◆ **Exercise goal**
Every line of the entries that holds the word "heading" is to be copied.

-----

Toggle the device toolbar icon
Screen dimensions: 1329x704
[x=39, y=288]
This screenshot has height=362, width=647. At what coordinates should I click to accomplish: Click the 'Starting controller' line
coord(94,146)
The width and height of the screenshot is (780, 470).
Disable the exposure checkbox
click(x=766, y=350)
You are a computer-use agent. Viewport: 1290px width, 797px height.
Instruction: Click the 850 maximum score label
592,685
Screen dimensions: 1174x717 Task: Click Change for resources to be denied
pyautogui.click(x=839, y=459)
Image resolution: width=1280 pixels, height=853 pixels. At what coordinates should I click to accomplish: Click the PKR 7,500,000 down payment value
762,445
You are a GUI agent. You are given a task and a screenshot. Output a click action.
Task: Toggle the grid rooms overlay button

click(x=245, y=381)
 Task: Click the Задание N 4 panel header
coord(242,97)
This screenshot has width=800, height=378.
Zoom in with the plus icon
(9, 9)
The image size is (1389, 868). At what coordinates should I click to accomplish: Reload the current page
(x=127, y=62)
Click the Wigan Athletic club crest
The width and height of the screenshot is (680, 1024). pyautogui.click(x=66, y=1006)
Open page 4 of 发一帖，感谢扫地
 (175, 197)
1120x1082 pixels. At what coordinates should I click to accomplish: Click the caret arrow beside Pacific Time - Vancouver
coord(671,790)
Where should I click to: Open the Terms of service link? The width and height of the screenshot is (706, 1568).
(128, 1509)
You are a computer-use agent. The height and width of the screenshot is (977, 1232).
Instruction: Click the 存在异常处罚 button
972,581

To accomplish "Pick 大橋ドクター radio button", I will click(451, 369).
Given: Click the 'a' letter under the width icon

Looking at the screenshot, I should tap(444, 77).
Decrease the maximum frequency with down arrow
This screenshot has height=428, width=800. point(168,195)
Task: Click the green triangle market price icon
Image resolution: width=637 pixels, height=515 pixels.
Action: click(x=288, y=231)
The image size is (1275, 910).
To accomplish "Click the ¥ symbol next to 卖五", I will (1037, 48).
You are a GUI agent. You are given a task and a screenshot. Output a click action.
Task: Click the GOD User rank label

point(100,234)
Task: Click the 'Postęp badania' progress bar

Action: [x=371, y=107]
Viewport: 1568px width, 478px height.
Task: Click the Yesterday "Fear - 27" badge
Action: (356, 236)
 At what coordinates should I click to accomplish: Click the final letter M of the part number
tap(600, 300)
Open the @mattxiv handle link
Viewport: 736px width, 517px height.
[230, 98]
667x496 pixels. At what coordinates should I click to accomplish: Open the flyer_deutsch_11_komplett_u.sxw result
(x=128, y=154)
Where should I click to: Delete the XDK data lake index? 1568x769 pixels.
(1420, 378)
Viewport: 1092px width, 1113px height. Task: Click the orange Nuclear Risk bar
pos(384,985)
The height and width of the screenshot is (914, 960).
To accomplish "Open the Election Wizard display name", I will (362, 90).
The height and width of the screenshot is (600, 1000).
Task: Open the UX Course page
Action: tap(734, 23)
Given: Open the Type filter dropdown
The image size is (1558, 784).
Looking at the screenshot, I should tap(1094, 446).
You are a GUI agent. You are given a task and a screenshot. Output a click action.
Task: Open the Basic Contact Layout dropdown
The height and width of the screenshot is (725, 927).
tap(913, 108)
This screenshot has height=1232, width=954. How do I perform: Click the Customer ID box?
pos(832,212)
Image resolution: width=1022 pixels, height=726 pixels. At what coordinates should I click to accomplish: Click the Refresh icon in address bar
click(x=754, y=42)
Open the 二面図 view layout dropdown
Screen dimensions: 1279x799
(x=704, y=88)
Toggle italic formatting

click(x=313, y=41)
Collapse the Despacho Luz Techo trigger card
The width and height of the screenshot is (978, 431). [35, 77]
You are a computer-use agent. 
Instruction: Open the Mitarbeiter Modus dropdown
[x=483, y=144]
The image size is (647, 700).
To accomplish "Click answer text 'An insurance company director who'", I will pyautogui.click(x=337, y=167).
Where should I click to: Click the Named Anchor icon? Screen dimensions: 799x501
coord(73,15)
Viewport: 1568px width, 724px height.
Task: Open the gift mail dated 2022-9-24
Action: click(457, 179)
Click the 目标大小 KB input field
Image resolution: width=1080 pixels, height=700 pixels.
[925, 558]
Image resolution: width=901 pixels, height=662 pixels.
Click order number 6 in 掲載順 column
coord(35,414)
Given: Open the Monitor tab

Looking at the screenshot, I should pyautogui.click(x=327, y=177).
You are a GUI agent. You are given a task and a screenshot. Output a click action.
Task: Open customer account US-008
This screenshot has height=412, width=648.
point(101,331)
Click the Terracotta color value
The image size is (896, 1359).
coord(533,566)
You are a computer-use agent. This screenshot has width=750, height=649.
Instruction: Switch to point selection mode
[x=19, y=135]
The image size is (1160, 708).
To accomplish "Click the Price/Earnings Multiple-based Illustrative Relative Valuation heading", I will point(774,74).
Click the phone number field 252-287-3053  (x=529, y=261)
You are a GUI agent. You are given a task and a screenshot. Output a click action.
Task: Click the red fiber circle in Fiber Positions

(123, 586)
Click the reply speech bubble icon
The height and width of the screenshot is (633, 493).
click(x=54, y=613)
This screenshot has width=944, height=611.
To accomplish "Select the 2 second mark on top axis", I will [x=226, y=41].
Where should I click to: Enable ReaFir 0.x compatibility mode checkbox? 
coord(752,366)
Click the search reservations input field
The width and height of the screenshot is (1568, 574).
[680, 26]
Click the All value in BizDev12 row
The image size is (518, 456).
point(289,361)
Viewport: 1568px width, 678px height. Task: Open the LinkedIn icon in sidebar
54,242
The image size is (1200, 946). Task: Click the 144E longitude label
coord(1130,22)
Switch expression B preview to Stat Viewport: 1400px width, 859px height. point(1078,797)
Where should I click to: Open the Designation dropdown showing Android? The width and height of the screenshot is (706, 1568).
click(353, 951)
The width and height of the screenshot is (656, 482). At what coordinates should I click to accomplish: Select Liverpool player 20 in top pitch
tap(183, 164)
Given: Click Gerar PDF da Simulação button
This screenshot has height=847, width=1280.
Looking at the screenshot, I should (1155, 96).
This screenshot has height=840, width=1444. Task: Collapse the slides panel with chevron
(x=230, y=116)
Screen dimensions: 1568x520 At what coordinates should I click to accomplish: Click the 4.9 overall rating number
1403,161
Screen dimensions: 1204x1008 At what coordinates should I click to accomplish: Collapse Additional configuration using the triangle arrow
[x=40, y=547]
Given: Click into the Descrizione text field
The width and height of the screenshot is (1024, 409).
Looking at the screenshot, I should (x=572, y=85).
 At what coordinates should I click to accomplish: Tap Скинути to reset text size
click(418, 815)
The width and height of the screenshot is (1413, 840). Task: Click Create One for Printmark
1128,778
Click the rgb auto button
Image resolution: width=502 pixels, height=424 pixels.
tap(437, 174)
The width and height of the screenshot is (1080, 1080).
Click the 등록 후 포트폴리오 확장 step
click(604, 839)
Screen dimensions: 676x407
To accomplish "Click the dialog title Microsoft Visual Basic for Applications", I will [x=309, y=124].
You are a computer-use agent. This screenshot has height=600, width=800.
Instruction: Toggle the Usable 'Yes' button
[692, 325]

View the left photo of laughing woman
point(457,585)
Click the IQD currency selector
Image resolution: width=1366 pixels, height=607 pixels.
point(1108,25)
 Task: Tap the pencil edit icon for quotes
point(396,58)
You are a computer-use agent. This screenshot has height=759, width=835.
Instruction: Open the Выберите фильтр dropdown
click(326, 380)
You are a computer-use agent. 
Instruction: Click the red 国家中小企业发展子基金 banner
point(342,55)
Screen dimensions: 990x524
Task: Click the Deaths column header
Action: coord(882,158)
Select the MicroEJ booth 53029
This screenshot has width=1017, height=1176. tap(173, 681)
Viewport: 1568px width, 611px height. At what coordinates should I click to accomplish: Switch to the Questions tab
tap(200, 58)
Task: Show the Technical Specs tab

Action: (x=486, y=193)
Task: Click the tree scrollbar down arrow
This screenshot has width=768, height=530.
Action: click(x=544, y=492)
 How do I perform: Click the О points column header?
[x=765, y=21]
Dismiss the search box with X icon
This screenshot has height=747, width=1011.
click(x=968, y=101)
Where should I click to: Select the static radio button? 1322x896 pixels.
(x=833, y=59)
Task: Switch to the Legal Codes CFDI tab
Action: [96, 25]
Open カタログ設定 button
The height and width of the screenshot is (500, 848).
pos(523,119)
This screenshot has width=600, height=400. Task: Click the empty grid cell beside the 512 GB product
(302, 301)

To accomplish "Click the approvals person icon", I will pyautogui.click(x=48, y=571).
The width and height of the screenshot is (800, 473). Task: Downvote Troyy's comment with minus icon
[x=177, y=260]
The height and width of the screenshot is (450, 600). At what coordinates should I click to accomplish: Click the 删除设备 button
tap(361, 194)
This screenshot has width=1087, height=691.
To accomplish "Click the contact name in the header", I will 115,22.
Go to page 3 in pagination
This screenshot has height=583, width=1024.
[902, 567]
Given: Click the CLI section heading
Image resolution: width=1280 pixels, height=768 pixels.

-----

◆ **Written reply**
To accomplish "Click the Price/Earnings Multiple-based Illustrative Relative Valuation heading", I will point(774,74).
Given: Click the CLI section heading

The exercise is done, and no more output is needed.